2

I have a MySQL DB with multiple tables that each have almost 2M records. When I run a migration that updates those tables, it's very slow. I tried beefing up the server to 64 CPU and 240GB RAM (probably really unnecessary) but it's still taking too long.

Is there any way to speed up the migrations?

EDIT: As pointed out by @iklinac, I saw this post about creating a new temporary table and then migrating the data instead from the old table to this new table. Is there a "Django way" to do this?

Jude Maranga
  • 865
  • 2
  • 9
  • 27
  • The question is, *how* do you update these tables. Without any knowledge what migrations you do, there is not much one can do. – Willem Van Onsem May 08 '20 at 16:25
  • @WillemVanOnsem What do you mean by "without any knowledge what migrations you do?" Do you mean like I don't know what kind of updates the migrations will do? – Jude Maranga May 08 '20 at 16:28
  • no, what I mean is that you do *not* share the migration. If you for example perform a data migration through looping, then it will indeed take years, but one can boost that with `.update(..)`. But you simply say "I have a migration", so we can not offer much help, with this specific migration. – Willem Van Onsem May 08 '20 at 16:30
  • @WillemVanOnsem ooh I see. The migrations I have are all just autogenerated migrations from Django from `manage.py makemigrations` which adds and alter fields of the tables. I didn't do any manual updates to the migration files. Does that help? – Jude Maranga May 08 '20 at 16:32
  • alter field migrations just do altering query on database, if you are adding or editing fields it is common for database to take long time as it needs to rewrite all rows. These operations are I/O bound mostly – iklinac May 08 '20 at 16:35
  • @iklinac I was thinking that if you could convert the Django migrations to native SQL commands and run it directly, it'll be quicker? Is that possible and would it indeed be quicker if there was a way to do that? – Jude Maranga May 08 '20 at 16:37
  • 1
    @JudeMaranga: the migrations are transformed to SQL queries. You inspect these with `manage.py sqlmigrate appname migrationname`. It will print the SQL queries it will do on the database. – Willem Van Onsem May 08 '20 at 16:47
  • As my comment above implies slowness is not on Django as it just generates SQL statement for altering table ( in your words native SQL). Database does a lot of I/O operations to accommodate change when there is a lot data involved. – iklinac May 08 '20 at 16:48
  • Does this answer your question? [ALTER TABLE ADD COLUMN takes a long time](https://stackoverflow.com/questions/7599519/alter-table-add-column-takes-a-long-time) – iklinac May 08 '20 at 16:49
  • @iklinac But why don't I see any huge spikes in the Disk I/O of my server? – Jude Maranga May 08 '20 at 16:50
  • We still don't know exact operation you are doing so exactly what database does is not what we can determine, also please don't edit questions anymore to ask different question in them, rather ask new question – iklinac May 08 '20 at 17:07
  • Additional information request. Any SSD or NVME devices on MySQL Host server? Post on pastebin.com and share the links. From your SSH login root, Text results of: B) SHOW GLOBAL STATUS; after minimum 24 hours UPTIME C) SHOW GLOBAL VARIABLES; D) SHOW FULL PROCESSLIST; E) complete MySQLTuner report AND Optional very helpful information, if available includes - htop OR top for most active apps, ulimit -a for a Linux/Unix list of limits, iostat -xm 5 3 for IOPS by device and core/cpu count, for server workload tuning analysis to provide suggestions. – Wilson Hauck May 09 '20 at 22:28

1 Answers1

3

You could run SQL queries in Django migrations by writing migrations or editing migration file yourself using RunSQL operations

class RunSQL(sql, reverse_sql=None, state_operations=None, hints=None, elidable=False)

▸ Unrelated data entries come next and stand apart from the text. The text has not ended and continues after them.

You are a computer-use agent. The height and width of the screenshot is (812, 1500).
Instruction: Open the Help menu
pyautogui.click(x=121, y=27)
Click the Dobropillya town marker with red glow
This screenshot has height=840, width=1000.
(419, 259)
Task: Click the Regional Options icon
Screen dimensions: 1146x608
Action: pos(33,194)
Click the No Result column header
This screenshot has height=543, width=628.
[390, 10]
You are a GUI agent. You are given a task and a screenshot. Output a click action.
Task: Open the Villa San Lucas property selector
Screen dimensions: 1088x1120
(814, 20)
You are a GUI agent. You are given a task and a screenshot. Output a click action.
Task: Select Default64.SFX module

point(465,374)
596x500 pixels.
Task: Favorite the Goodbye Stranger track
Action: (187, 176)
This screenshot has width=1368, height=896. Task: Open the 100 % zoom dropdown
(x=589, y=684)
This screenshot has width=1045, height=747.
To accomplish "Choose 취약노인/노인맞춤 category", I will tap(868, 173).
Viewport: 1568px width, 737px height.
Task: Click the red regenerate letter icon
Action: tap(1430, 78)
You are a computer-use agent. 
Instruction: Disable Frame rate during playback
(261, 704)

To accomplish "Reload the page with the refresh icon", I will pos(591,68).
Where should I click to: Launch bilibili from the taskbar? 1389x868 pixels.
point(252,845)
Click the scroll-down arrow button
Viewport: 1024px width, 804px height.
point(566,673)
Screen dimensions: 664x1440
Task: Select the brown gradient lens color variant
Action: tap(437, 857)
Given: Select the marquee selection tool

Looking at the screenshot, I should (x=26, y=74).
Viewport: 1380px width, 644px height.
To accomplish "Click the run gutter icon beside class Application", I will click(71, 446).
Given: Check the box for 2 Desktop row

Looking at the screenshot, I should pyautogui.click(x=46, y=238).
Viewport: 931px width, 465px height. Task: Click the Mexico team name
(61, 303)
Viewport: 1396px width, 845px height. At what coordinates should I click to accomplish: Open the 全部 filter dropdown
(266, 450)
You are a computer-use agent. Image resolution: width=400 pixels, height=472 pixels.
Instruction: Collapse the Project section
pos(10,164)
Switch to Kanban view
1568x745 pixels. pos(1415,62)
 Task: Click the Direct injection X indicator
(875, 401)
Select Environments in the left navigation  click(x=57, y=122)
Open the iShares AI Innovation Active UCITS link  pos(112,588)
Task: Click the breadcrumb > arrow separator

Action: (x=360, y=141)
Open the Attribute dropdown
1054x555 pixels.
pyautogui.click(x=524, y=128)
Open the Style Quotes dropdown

Allows running of arbitrary SQL on the database - useful for more advanced features of database backends that Django doesn’t support directly.

With state_operations argument

state_operations argument allows you to supply operations that are equivalent to the SQL in terms of project state. For example, if you are manually creating a column, you should pass in a list containing an AddField operation here so that the autodetector still has an up-to-date state of the model. If you don’t, when you next run makemigrations, it won’t see any operation that adds that field and so will try to run it again. For example:

migrations.RunSQL(
    "ALTER TABLE musician ADD COLUMN name varchar(255) NOT NULL;",
    state_operations=[
        migrations.AddField(
            'musician',
            'name',
            models.CharField(max_length=255),
        ),
    ],
)
iklinac
  • 14,944
  • 4
  • 28
  • 30